Newspaper Boy: A Film Analysis
Newspaper Boy, released in 1955, is a 15-minute short film about a young boy who sells newspapers on the street to support his family. The film was directed by Canadian filmmaker Don Owen and shot on location in Toronto. Newspaper Boy is an interesting and well-made film that offers a unique perspective on the working-class experience in 1950s Toronto.
One of the most striking things about Newspaper Boy is the naturalistic acting by the cast, which helps to create a strong sense of realism. The film’s protagonist, young newspaper boy Tommy, is played by real-life street kid Bobby Brougham, who delivers a powerful and convincing performance. The film’s setting also contributes to its realism, with its depiction of 1950s Toronto streets and buildings.

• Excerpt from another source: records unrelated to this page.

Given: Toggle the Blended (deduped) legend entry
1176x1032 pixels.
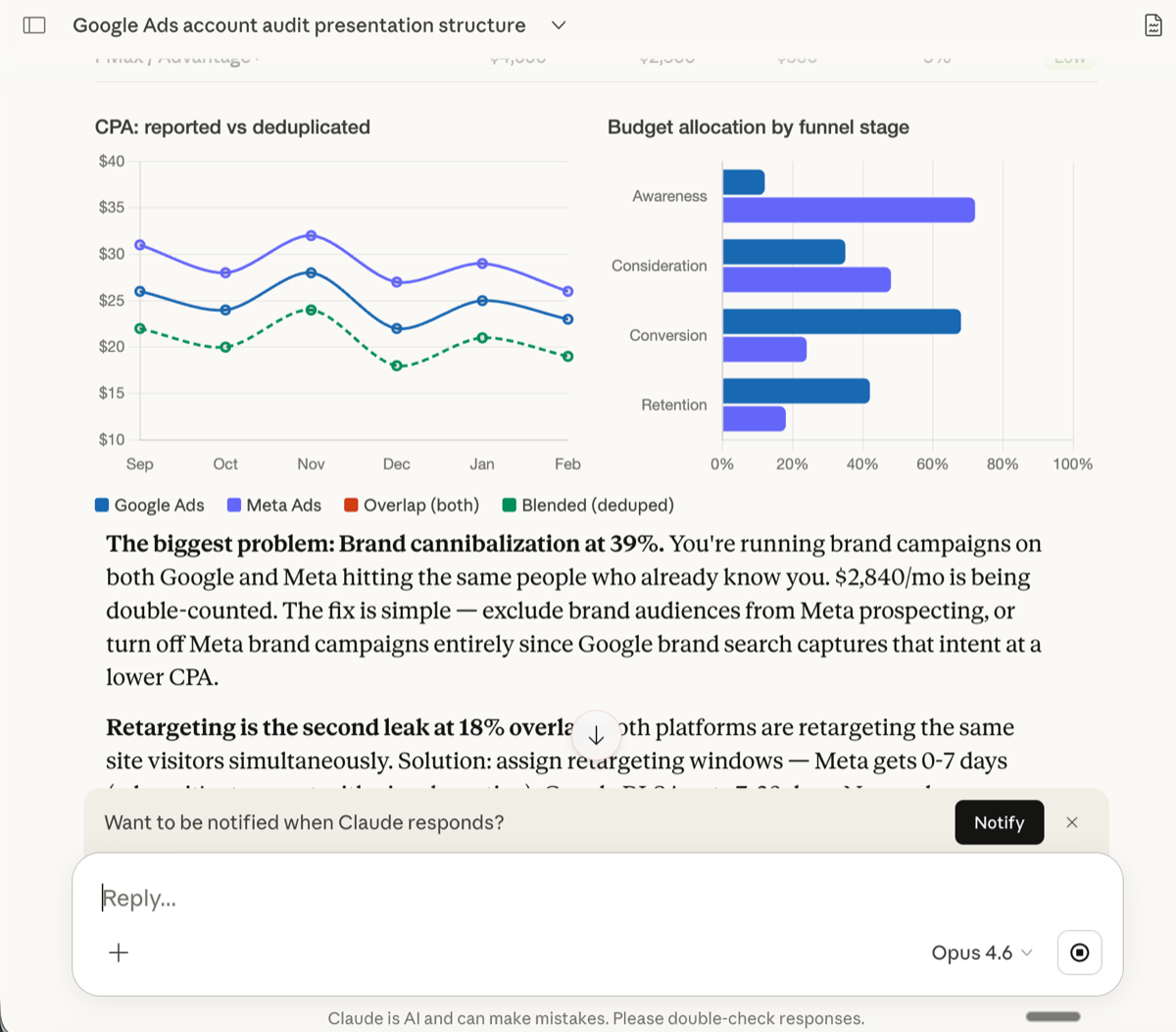Looking at the screenshot, I should (x=587, y=505).
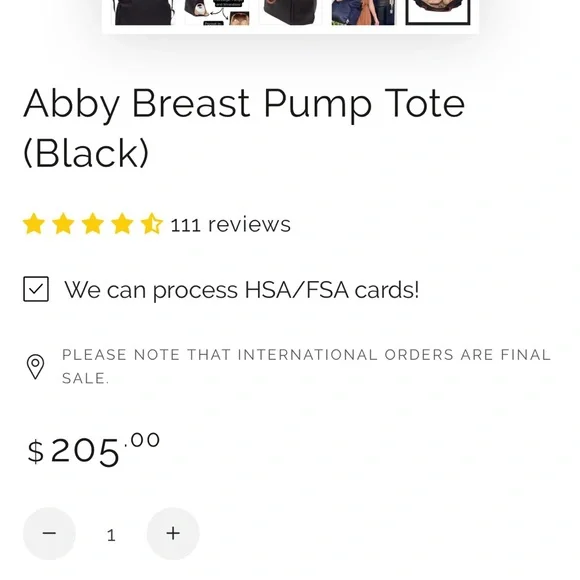The width and height of the screenshot is (580, 580).
Task: Click the third yellow rating star
Action: [92, 223]
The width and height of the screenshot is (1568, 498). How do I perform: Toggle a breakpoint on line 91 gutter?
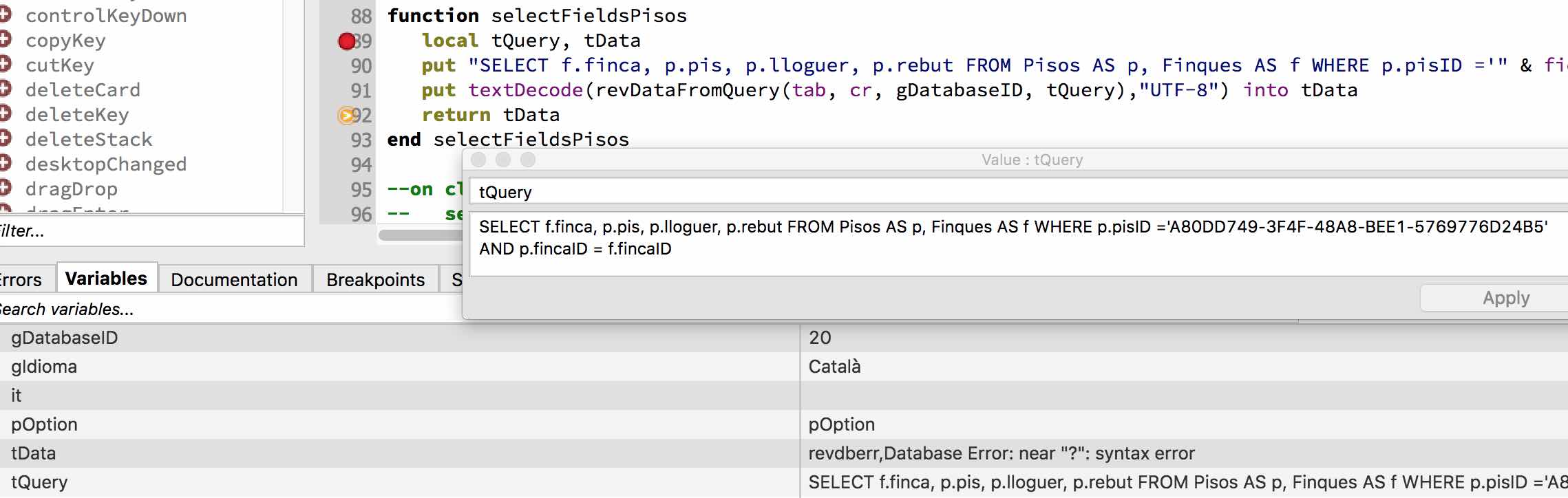[346, 91]
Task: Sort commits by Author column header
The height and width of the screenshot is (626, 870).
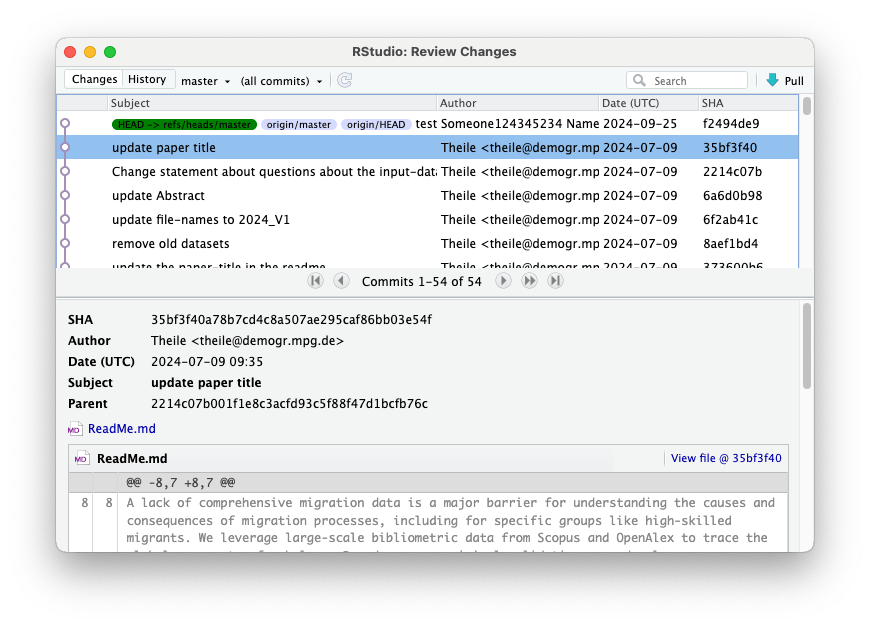Action: tap(459, 103)
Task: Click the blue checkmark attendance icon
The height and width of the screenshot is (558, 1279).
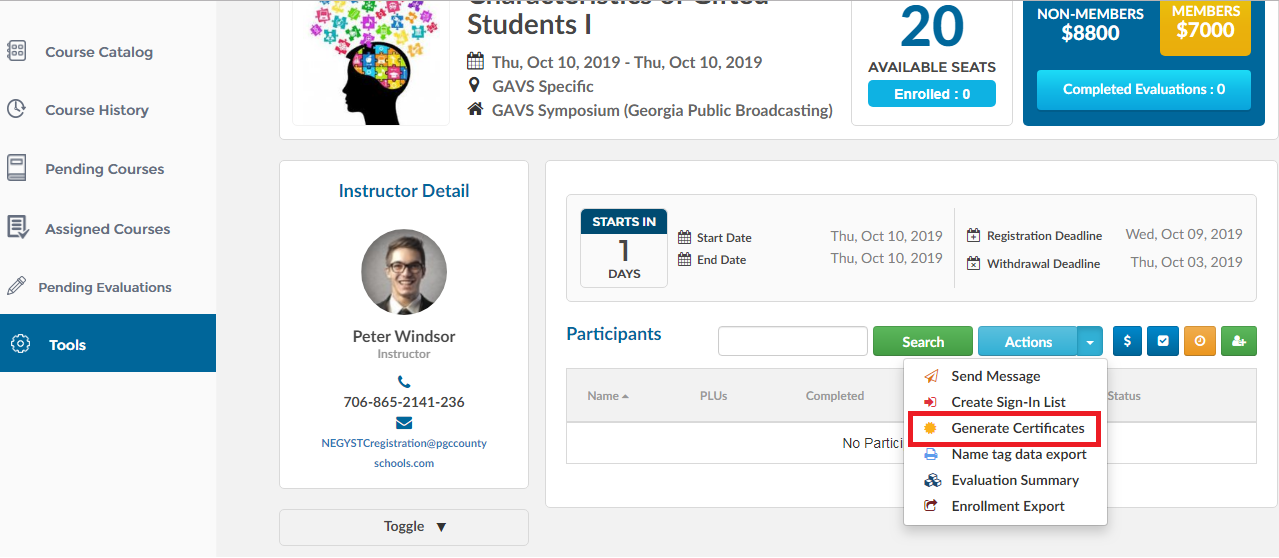Action: [1163, 341]
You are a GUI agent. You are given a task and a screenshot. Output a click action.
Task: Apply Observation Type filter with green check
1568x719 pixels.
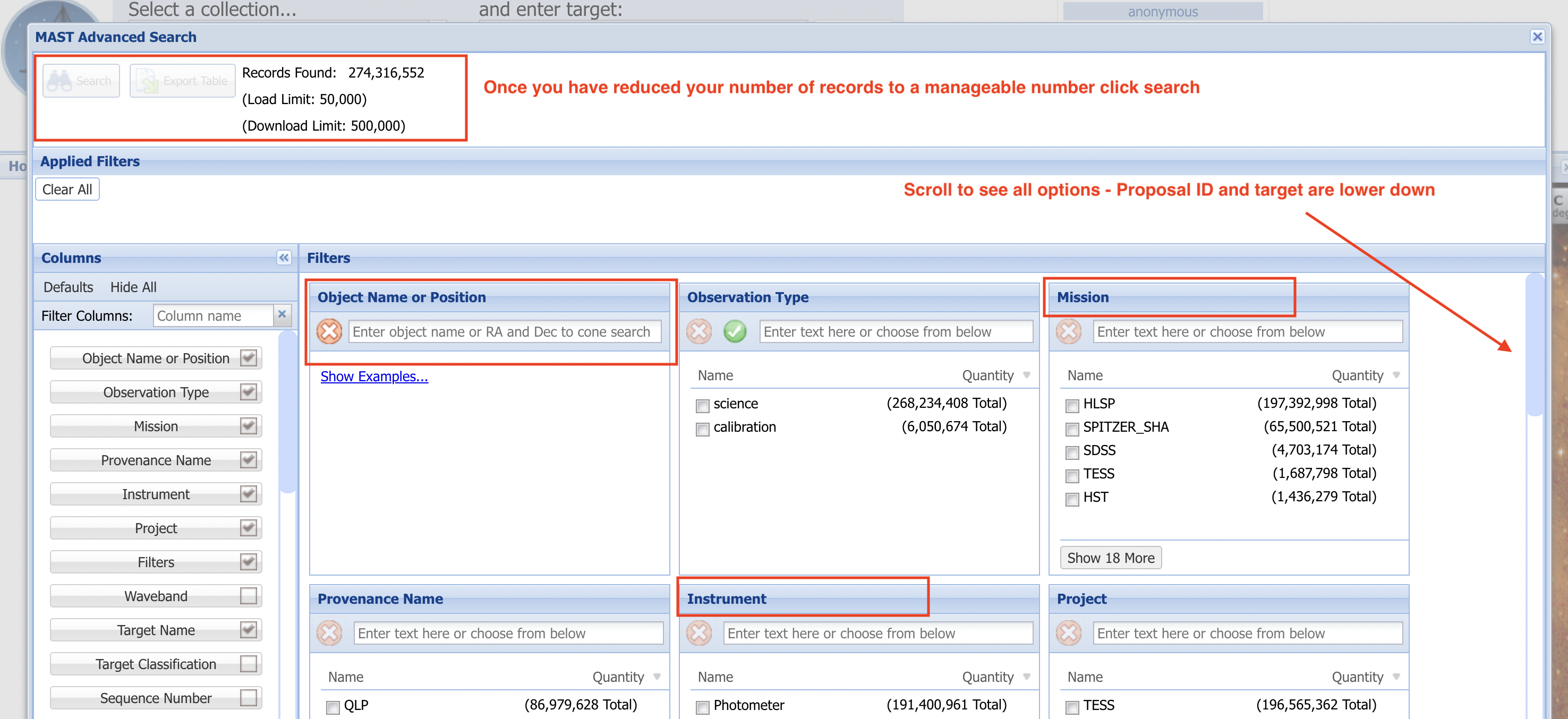tap(735, 331)
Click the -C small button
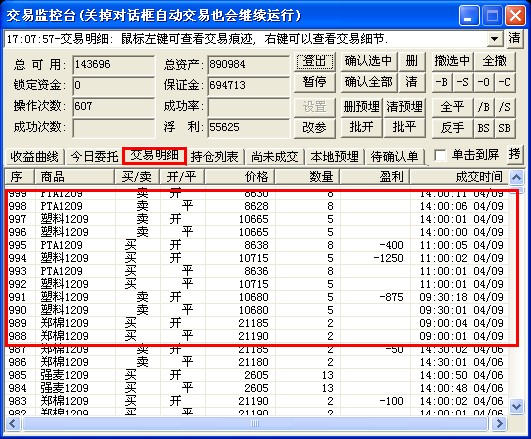Screen dimensions: 531x439 tap(505, 82)
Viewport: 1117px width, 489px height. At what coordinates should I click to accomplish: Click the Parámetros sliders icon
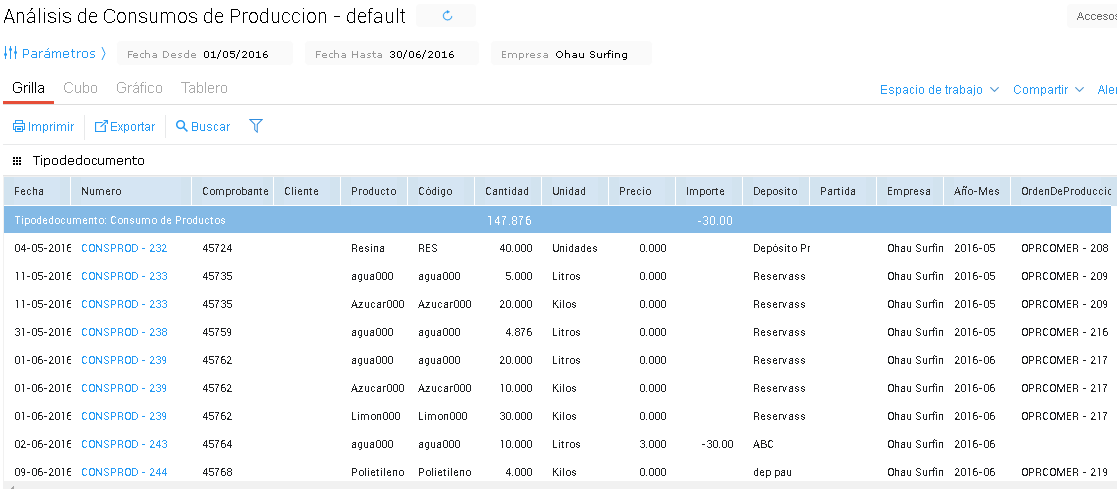pos(11,53)
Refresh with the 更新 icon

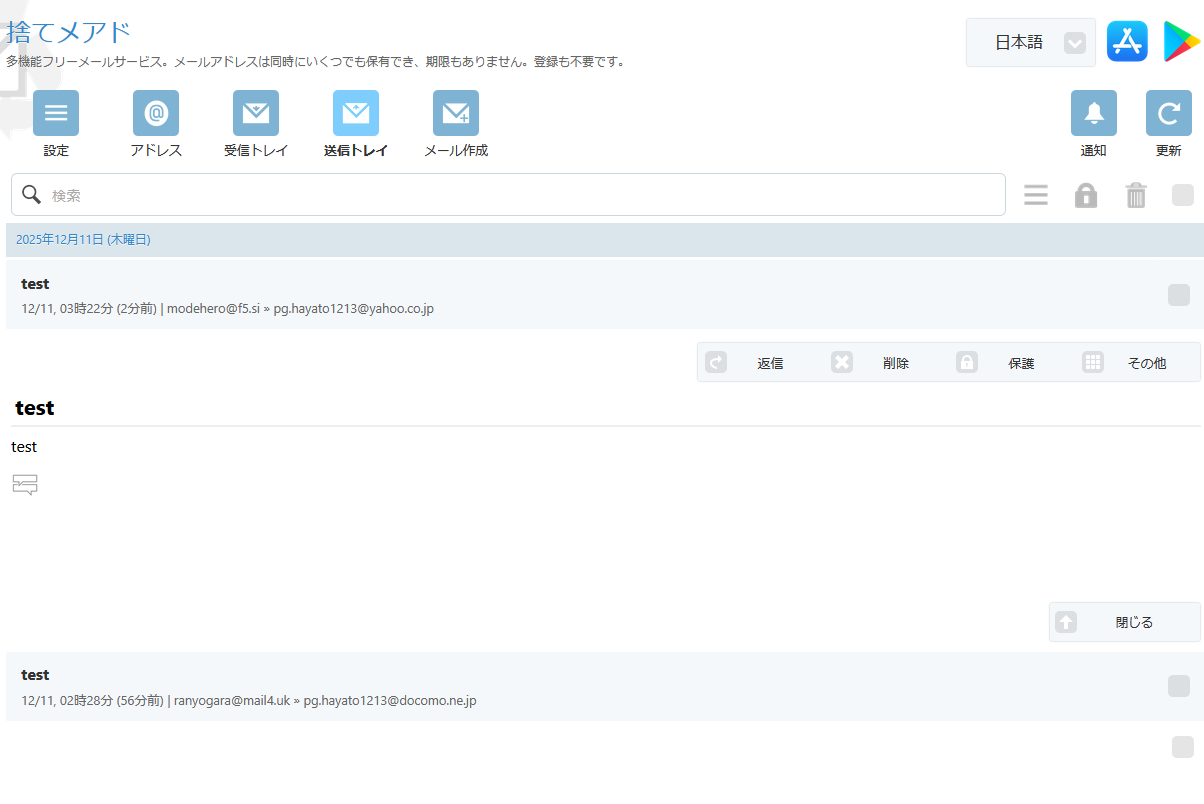click(x=1168, y=113)
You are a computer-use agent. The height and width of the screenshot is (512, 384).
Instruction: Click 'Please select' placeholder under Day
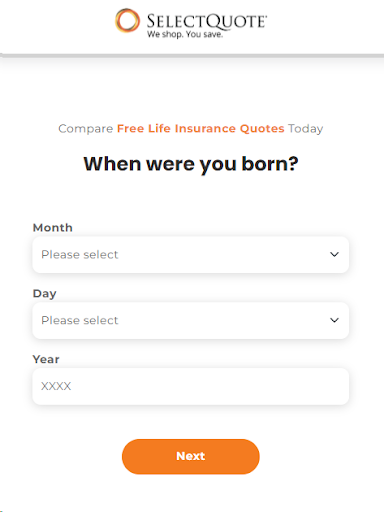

Newspaper Boy is also notable for its social commentary, which offers a unique perspective on the working-class experience. The film explores themes such as poverty, family dynamics, and the importance of hard work. It also offers a sympathetic portrayal of Tommy, who is shown to be a hardworking and determined young boy who is simply trying to survive in a difficult situation.
Overall, Newspaper Boy is a well-made and powerful film that offers a unique perspective on the working-class experience in 1950s Toronto. It is an important historical document that is worth watching for anyone interested in Canadian cinema or social history.